In 2012, Threemile Canyon Farms installed an anaerobic digestion system to treat manure from 33,000 dairy cows. Biogas was being used to generate electricity for farm operations. More recently, Threemile Canyon partnered with Equilibrium Capital to invest in converting its methane digester from generating electricity to producing renewable natural gas (RNG). According to Iogen, the $55 million project began injecting RNG into the grid in July 2019; the RNG is being used as transportation fuel in California. Iogen provided the project with a structured 10-year RNG offtake agreement that “provides an investment-grade floor price for RNG with market upside sharing, and is managing all fuel compliance activities, including generating and monetizing D3 RINs under the federal Renewable Fuel Standard and LCFS Credits under the California Low Carbon Fuel Standard program,” stated the company in a press release.

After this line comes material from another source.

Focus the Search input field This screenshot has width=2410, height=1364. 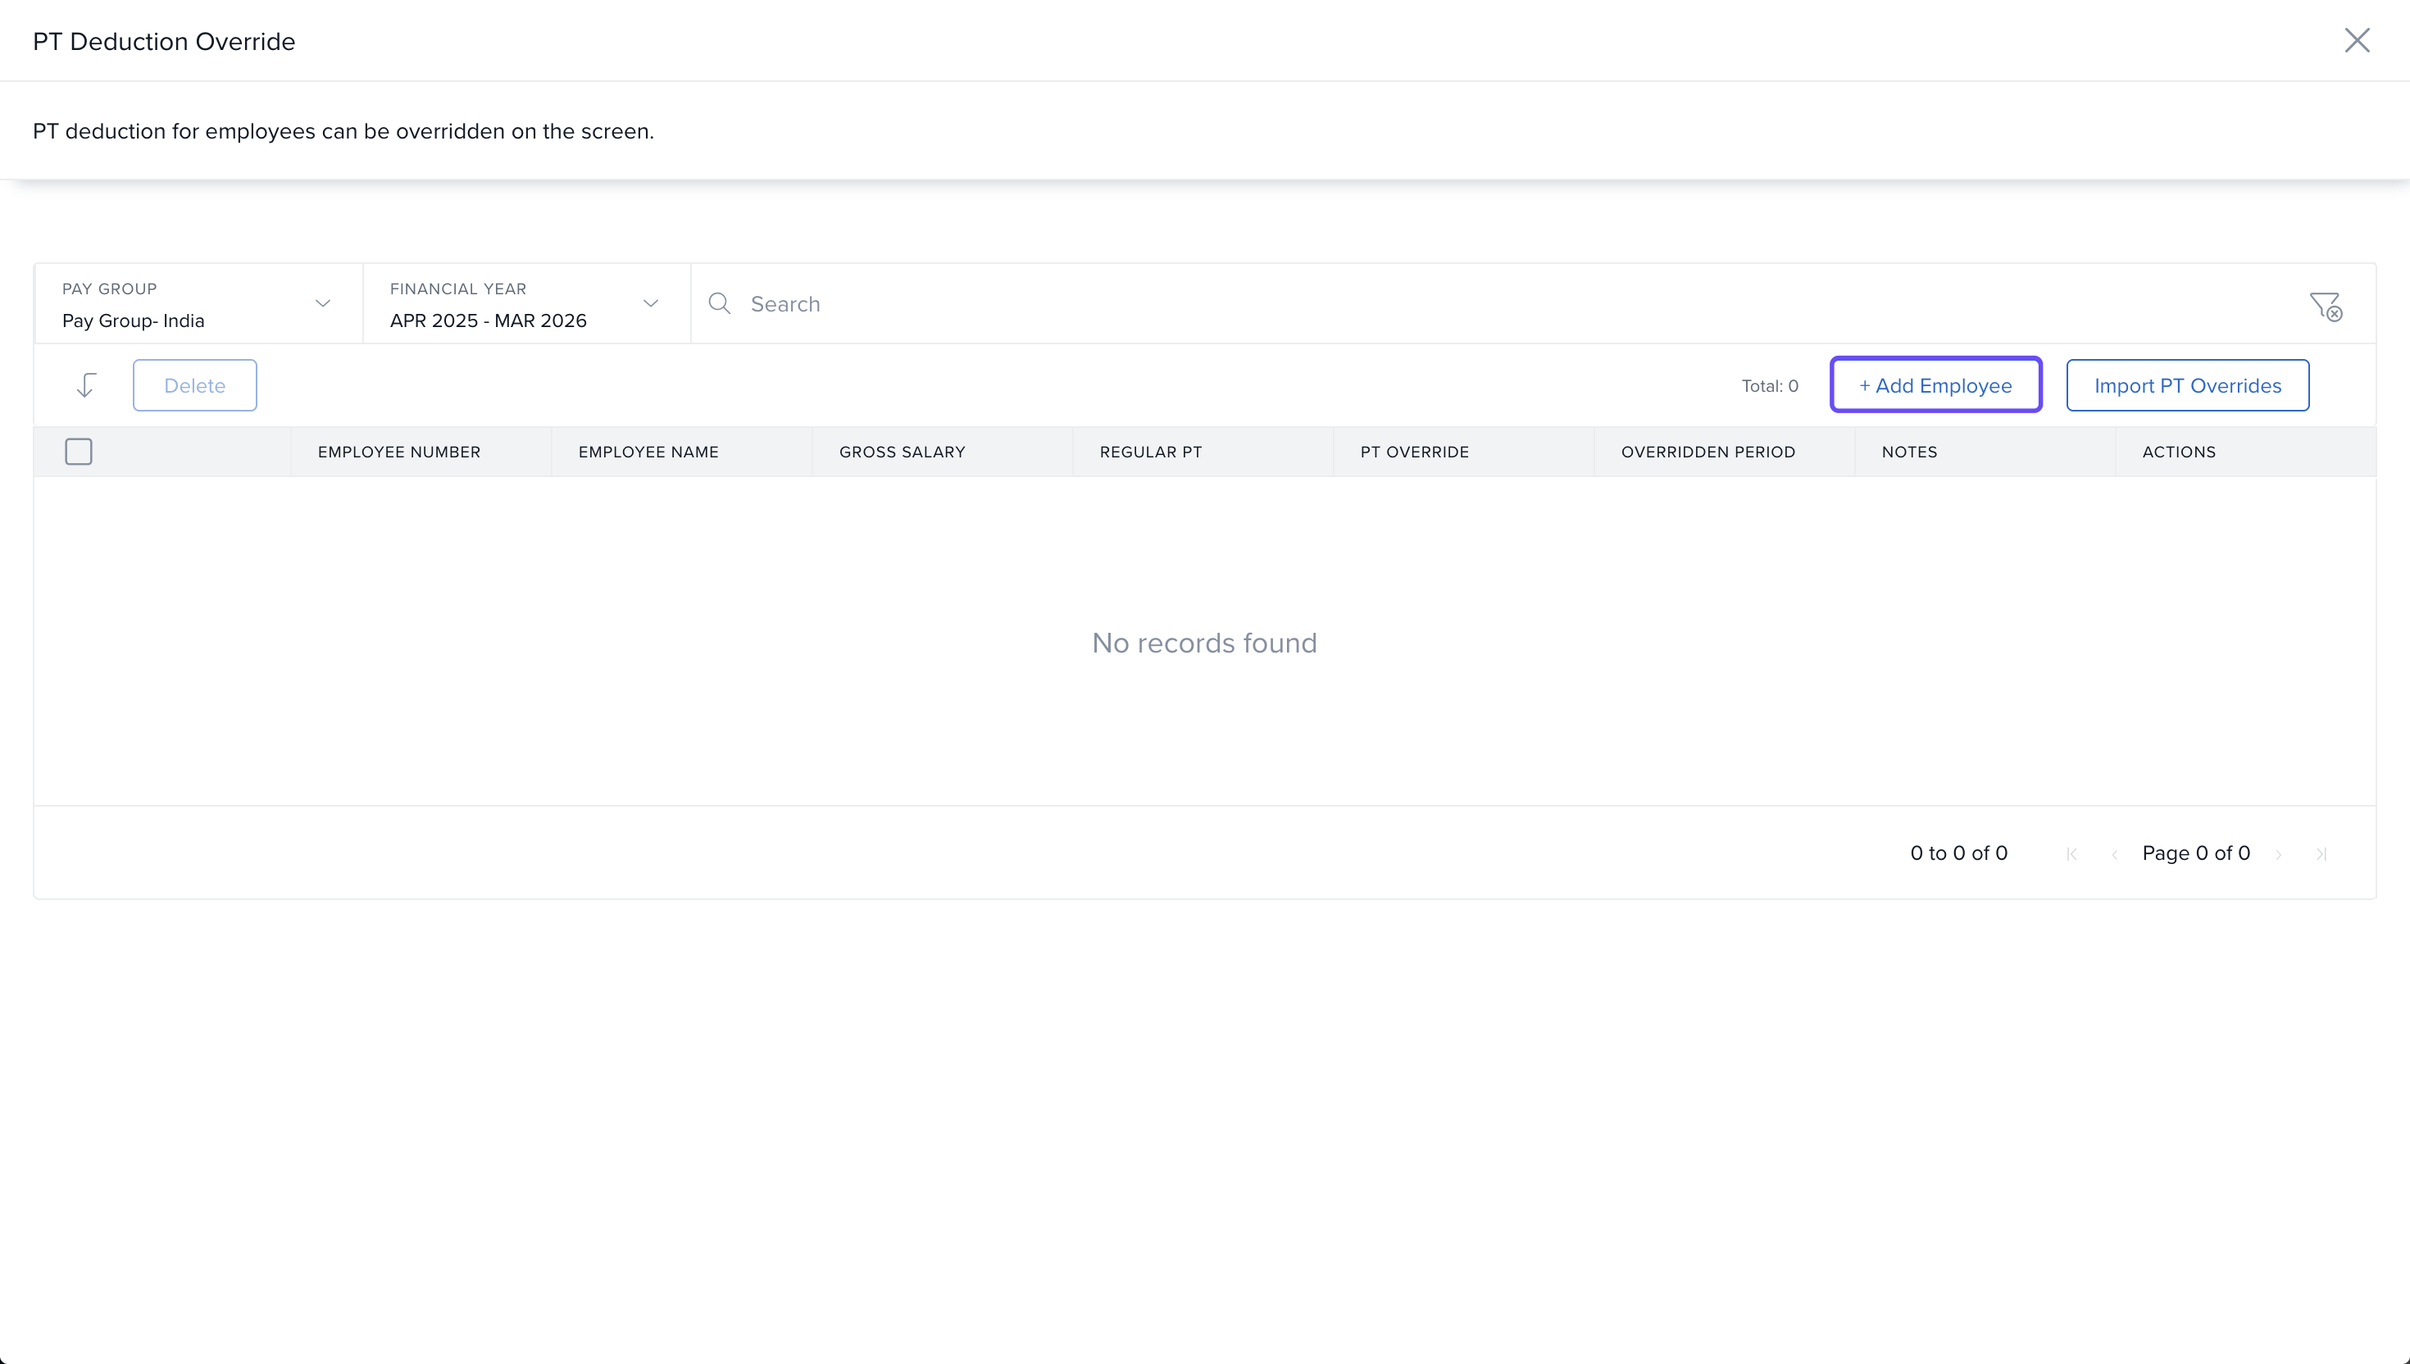point(1499,304)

The first step in the conditioning system installed to clean the biogas features the THIOPAQ® process, a biogas desulfurization technology developed by Paques to remove hydrogen sulfide (H2S). “The THIOPAQ® is a chemical scrubber with a biological component,” explains Andrew Delgado, Paques’ Project Team Leader. “H2S is first absorbed with an alkaline solution in a scrubber tower. A bioreactor containing Thiobacillus bacteria simultaneously reduces the H2S to elemental sulfur while regenerating the alkalinity.” The desulfurized gas exits at the top of the scrubber tower where it is further treated in an amine process supplied by Wartsila to remove carbon dioxide. Drying and compression steps complete the gas upgrading process before it is injected into a pipeline.

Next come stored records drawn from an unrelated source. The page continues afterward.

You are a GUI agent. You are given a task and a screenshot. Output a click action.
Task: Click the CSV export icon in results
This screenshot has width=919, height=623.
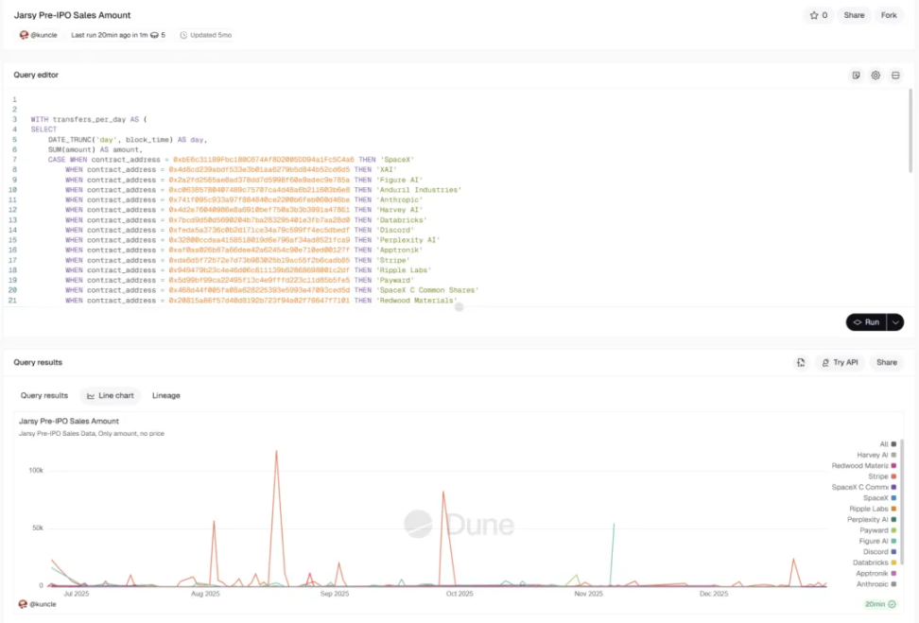801,362
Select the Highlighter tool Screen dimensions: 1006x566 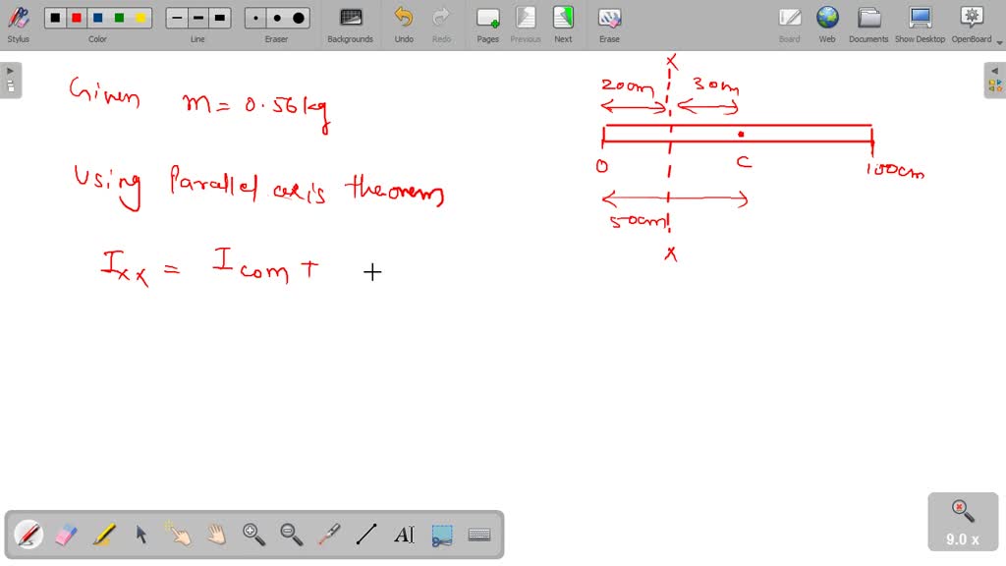click(103, 535)
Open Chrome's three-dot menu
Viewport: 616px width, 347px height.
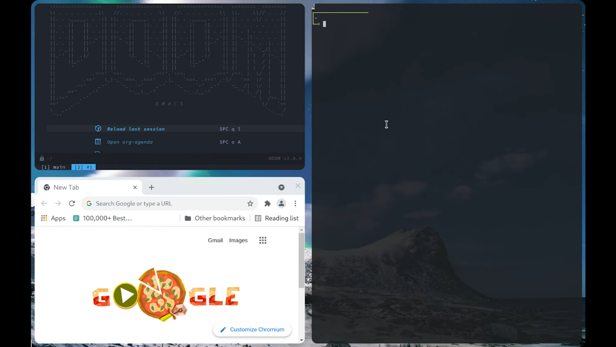pyautogui.click(x=295, y=203)
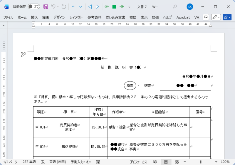Toggle the 自動保存 AutoSave switch
This screenshot has width=235, height=165.
pos(34,6)
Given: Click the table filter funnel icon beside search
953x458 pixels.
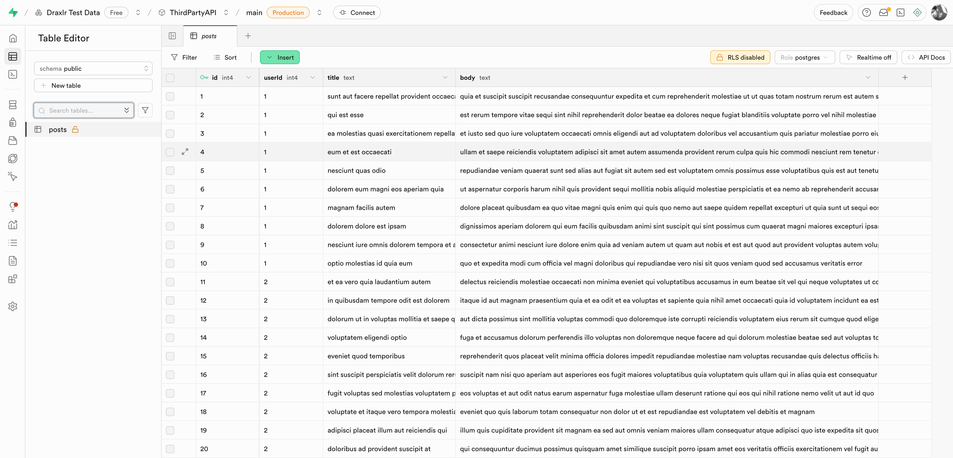Looking at the screenshot, I should click(x=145, y=110).
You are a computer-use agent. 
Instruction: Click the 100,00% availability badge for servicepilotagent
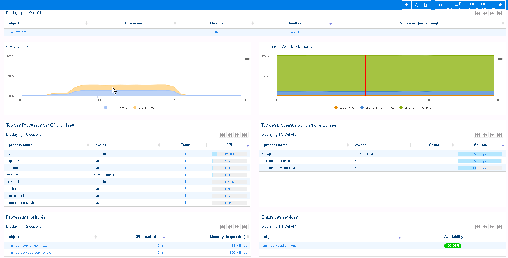(453, 245)
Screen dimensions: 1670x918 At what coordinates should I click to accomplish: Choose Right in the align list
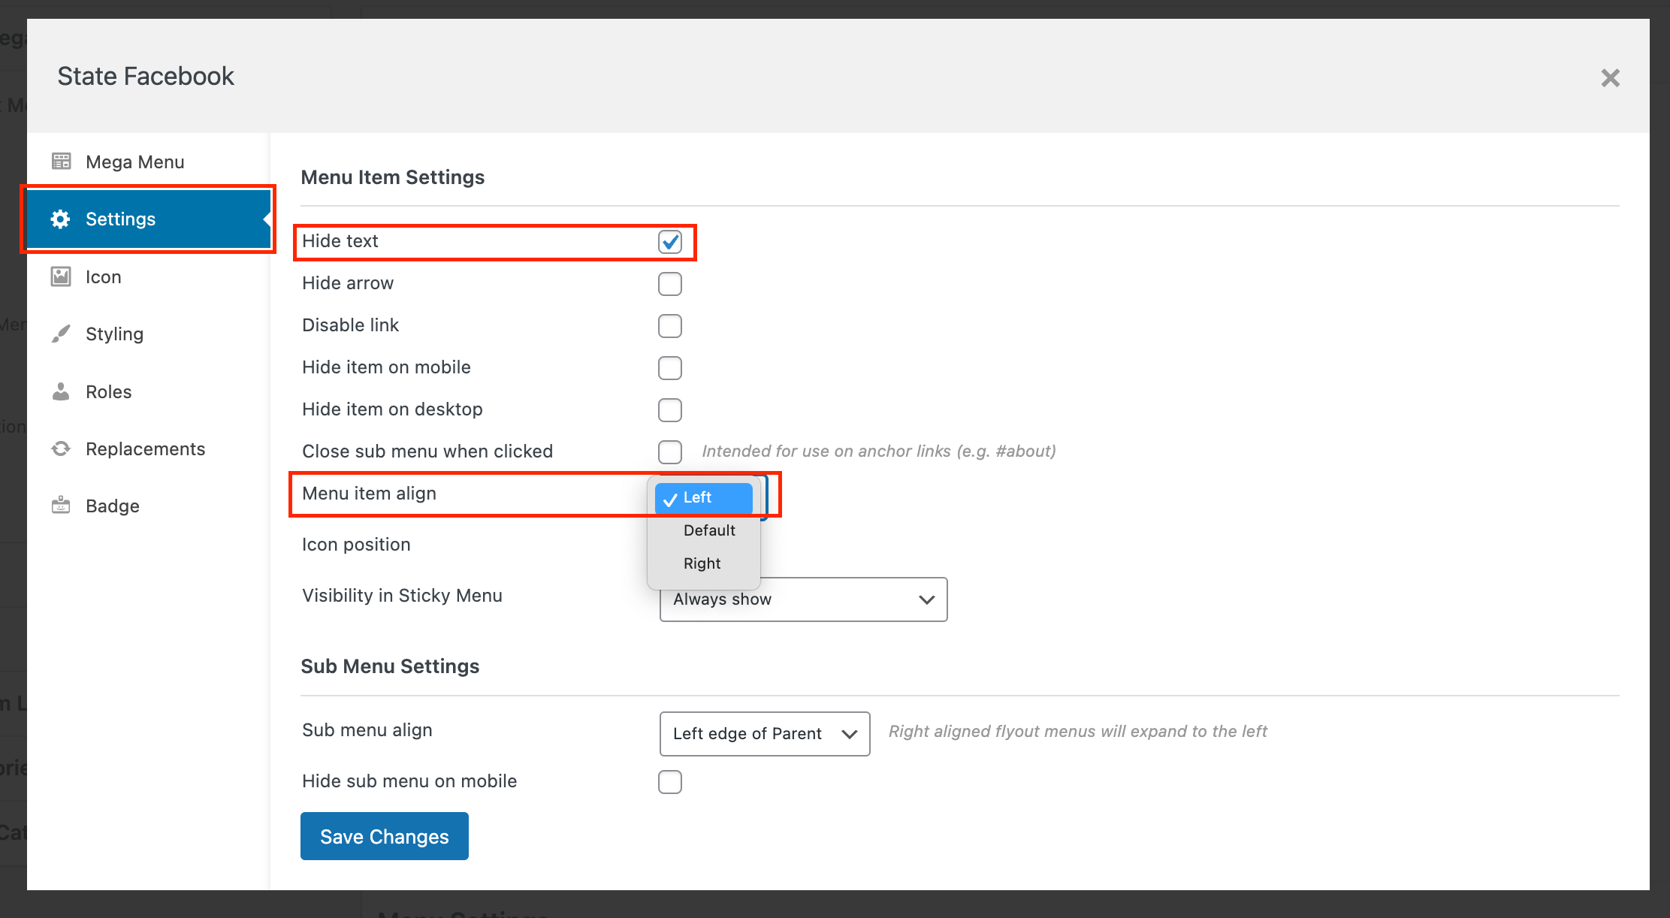(x=702, y=563)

Delgado adds that the scrubbing process works just like a caustic scrubber that achieves very high removal rates (>99.5%). The difference with the THIOPAQ® process is that it biologically regenerates the alkalinity thereby significantly reducing operating costs. The sulfur is converted to safe, odorless biological sulfur, which is removed from the process as a slurry, and is ultimately used as a soil amendment.

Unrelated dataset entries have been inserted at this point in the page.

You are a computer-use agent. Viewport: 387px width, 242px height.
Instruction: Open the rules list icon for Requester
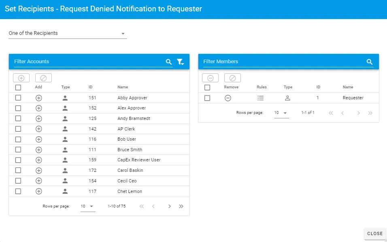coord(261,98)
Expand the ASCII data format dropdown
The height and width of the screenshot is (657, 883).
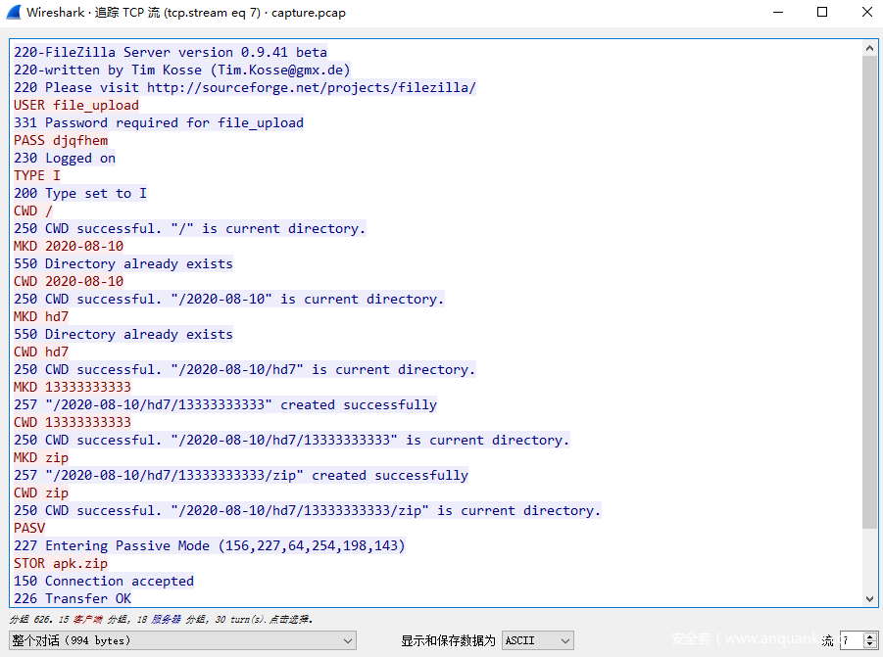[x=537, y=640]
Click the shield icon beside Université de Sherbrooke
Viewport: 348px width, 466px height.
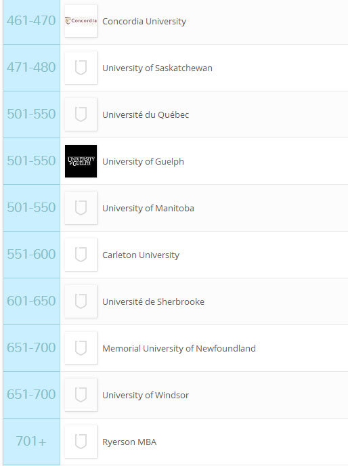pyautogui.click(x=81, y=301)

Threemile Canyon Farms received the Innovation Center for U.S. Dairy’s 2020 Outstanding Dairy Farm Sustainability Award, judged by an independent panel of dairy and conservation experts who consider innovation, scalability and replicability when choosing winners. The farm uses the digested solids for cow bedding, and the liquid effluent to irrigate its crops. “We grow about 300,000 tons of potatoes each year, which are processed at a local manufacturing plant,” notes the farm’s website. “Any processing waste, such as ‘peels and culls’, is returned to the farm and recycled as feed for our dairy cows.”